В общем-то, проблемы возникли только с отодвиганием тяжеленной мраморной крышки гроба — без алхимии, придуманной значительно позже, слабость посмертия вынудила цепляться и царапать тяжеленную глыбу несколько недель. В остальном Филиппа ничто не остановило от движения к дворцу древнего предка, вход в который открывался по праву крови, а владельцу было все равно, жив Филипп Анси или оплакан парой месяцев ранее. Оставалось только пополнить запасы и подготовиться к долгому пути…
Откат от проведенного ритуала накрыл Фила внезапно, заставив загнать последний осколок обратно глубоко в руку — но мгновение боли даже нисколько не уменьшило его эмоции довольства и удовлетворения. Сущность заметила «обманку» души и пожелала включить ее в свой круговорот снов — позволив заглянуть в свою суть в миг поглощения.
«Отлично», — не пожелал Фил делиться результатом исследования даже с безлунной ночью.
Юноша уничтожил осколки стекла и пятна крови, затер следы от пальцев, незадолго до того с силой вцеплявшихся в стенки ямы — для тех, кто будет завтра хоронить, чтобы случайность не вызвала кривотолков. Затем перешел к последнему действию.
Из пространственного тайника появился металлический куб, сплошь окованный полосами с ощущаемой под пальцами грубой рунной вязью — так делают на крайнем севере, ненавидящем магию и всех тварей, ею порожденных. Оттого все их вещи весьма ценятся теми, кому надо спрятать нечто магическое или запретное.

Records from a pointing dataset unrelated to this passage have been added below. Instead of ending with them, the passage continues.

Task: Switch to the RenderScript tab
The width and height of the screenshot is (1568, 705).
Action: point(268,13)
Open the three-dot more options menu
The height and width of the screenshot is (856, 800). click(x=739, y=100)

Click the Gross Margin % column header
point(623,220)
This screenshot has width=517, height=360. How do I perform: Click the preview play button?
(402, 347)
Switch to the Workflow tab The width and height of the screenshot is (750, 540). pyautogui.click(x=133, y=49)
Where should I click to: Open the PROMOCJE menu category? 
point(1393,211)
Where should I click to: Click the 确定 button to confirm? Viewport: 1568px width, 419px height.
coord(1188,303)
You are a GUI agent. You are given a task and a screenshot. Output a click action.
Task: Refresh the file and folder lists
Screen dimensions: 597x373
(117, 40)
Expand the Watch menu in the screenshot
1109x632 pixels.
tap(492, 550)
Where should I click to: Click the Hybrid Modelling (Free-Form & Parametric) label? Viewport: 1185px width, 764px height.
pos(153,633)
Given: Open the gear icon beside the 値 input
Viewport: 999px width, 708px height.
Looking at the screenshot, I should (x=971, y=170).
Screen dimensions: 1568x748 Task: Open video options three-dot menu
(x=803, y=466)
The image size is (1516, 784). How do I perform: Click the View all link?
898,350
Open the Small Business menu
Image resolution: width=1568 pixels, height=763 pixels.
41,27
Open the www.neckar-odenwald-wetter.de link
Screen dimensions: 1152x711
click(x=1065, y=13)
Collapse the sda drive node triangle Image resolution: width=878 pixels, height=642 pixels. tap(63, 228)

Гранью в ладонь взрослого человека — тяжеленный, куб немедленно рухнул к ногам мальчишки, зарывшись углом в землю. Но тот не стал его поправлять и тянуть обратно — наоборот, со всей отведенной ему старательностью и сноровкой принялся ладонями подкапывать землю под ним, позволяя погрузиться еще сильнее. Через какое-то время дело было завершено — а погребенный куб не выдавало ничего, кроме более темной земли, чем в другой могиле. Впрочем, несложно забраться и туда, основательно поворошив землю.
— Светлой памяти, — завершил свои дела Филипп, глядя с высоты на дно ямы с погребенным сундуком.
Потихоньку занимался рассвет — пока только отсветами на горизонте, окрашивающими тьму в светло-бордовый.
Но еще час, может, и два — и к могилам придут родственники убитых молнией, совершать тихий и красивый ритуал.